• [DATA RECORDS]:

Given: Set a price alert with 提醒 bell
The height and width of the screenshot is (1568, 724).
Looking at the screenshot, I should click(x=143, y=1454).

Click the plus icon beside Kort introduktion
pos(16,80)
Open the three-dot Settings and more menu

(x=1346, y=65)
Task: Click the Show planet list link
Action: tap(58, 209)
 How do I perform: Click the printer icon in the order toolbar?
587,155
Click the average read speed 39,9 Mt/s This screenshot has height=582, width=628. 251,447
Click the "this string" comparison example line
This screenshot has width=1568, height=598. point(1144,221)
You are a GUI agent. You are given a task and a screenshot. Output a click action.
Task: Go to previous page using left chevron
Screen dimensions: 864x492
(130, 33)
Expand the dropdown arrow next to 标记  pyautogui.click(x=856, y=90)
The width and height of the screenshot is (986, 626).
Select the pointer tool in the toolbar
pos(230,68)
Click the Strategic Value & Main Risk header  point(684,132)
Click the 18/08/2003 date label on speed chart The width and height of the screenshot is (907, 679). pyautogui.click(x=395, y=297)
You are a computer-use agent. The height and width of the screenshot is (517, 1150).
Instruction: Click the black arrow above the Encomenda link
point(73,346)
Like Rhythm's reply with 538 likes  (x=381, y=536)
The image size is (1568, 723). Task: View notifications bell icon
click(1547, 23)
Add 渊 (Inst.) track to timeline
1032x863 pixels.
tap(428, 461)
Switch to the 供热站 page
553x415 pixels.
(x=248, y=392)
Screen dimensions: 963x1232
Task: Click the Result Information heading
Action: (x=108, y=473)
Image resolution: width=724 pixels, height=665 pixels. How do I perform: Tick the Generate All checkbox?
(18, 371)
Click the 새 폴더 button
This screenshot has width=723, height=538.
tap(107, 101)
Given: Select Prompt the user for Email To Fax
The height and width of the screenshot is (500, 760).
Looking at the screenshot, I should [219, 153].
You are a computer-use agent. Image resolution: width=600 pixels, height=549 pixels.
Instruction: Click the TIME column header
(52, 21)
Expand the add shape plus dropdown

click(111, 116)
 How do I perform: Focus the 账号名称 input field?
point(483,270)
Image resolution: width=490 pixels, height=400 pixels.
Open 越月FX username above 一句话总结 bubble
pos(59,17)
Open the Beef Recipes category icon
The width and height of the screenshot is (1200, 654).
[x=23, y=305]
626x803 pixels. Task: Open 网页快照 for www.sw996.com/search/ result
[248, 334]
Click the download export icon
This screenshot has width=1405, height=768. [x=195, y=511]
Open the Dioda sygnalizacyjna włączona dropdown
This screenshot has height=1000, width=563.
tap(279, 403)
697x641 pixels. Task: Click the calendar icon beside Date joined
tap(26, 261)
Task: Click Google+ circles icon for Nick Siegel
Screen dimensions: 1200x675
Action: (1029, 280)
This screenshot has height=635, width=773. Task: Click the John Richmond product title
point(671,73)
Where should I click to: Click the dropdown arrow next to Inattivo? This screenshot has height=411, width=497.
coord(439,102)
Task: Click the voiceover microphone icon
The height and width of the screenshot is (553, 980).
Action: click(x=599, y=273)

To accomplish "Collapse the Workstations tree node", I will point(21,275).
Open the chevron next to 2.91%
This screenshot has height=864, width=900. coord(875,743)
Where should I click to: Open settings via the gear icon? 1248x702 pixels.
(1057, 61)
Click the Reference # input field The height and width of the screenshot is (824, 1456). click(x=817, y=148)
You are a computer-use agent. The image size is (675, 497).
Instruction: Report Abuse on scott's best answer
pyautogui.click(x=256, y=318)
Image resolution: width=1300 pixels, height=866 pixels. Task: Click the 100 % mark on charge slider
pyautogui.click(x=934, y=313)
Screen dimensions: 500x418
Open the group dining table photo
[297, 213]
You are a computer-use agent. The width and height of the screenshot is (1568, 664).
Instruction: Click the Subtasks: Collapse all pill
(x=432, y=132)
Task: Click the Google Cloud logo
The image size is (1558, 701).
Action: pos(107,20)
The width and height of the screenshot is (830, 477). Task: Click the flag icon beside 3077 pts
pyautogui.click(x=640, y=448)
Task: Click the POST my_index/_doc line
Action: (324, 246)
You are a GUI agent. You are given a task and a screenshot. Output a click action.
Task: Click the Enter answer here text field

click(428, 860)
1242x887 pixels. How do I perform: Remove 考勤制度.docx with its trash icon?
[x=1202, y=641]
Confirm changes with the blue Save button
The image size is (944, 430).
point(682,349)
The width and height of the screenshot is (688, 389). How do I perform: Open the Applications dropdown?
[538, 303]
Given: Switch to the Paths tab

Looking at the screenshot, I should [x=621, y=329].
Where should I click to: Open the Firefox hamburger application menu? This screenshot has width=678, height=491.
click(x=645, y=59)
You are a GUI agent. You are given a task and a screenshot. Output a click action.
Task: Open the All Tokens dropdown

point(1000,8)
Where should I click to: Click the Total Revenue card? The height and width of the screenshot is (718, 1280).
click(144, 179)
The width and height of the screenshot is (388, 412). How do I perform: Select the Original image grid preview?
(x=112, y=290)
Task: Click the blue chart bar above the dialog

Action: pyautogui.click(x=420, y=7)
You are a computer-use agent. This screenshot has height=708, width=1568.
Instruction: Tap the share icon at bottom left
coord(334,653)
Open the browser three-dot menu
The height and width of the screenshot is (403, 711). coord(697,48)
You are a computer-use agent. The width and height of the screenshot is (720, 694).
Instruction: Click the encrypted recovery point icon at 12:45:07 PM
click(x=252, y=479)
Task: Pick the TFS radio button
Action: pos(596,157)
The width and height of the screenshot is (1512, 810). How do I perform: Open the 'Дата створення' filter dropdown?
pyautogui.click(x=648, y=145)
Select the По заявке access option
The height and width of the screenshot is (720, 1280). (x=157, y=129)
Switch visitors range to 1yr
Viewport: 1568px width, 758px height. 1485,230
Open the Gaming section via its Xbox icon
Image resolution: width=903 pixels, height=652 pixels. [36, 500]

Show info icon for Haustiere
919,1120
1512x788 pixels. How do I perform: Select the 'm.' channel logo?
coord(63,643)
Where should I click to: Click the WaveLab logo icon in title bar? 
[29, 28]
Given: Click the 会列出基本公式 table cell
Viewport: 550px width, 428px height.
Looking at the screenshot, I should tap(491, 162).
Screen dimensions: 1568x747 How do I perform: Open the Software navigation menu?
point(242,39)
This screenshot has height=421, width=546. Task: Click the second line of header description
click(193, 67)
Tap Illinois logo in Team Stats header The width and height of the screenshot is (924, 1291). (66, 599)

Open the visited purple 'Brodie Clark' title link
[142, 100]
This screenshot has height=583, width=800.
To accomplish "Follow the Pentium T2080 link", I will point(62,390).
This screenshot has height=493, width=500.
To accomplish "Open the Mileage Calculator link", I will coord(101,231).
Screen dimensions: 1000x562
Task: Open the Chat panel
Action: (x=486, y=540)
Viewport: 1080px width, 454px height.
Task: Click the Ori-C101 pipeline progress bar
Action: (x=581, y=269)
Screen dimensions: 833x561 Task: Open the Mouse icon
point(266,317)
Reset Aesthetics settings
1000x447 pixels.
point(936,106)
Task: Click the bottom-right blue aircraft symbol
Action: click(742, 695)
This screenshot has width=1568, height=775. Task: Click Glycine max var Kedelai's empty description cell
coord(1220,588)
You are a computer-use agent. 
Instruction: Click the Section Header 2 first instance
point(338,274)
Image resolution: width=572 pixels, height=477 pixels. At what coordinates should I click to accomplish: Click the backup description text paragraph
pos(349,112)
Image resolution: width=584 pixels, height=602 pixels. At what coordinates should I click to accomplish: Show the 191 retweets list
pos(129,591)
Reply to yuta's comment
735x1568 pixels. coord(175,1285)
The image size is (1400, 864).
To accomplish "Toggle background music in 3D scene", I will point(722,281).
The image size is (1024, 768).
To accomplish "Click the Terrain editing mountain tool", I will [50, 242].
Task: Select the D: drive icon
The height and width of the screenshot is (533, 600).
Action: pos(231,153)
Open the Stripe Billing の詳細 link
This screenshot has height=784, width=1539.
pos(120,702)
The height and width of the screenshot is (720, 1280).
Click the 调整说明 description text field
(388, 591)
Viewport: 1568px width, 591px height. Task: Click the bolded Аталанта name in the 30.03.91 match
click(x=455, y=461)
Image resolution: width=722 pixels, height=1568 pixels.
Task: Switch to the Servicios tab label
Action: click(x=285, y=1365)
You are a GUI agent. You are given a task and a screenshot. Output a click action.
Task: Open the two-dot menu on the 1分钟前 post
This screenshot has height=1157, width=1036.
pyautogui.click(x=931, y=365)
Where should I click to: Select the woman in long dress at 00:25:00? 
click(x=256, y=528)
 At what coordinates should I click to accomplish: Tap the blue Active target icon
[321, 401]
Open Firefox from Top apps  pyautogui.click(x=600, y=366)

• [TASK REQUIREMENTS]: The required result is an exact repetition of the lines from the one containing "The height and width of the screenshot is (533, 600)." through the last line of the data.

• [EXERCISE SOLUTION]:
The height and width of the screenshot is (533, 600).
Action: pos(231,153)
Open the Stripe Billing の詳細 link
This screenshot has height=784, width=1539.
pos(120,702)
The height and width of the screenshot is (720, 1280).
Click the 调整说明 description text field
(388, 591)
Viewport: 1568px width, 591px height. Task: Click the bolded Аталанта name in the 30.03.91 match
click(x=455, y=461)
Image resolution: width=722 pixels, height=1568 pixels.
Task: Switch to the Servicios tab label
Action: click(x=285, y=1365)
You are a GUI agent. You are given a task and a screenshot. Output a click action.
Task: Open the two-dot menu on the 1分钟前 post
This screenshot has height=1157, width=1036.
pyautogui.click(x=931, y=365)
Where should I click to: Select the woman in long dress at 00:25:00? 
click(x=256, y=528)
 At what coordinates should I click to accomplish: Tap the blue Active target icon
[321, 401]
Open Firefox from Top apps  pyautogui.click(x=600, y=366)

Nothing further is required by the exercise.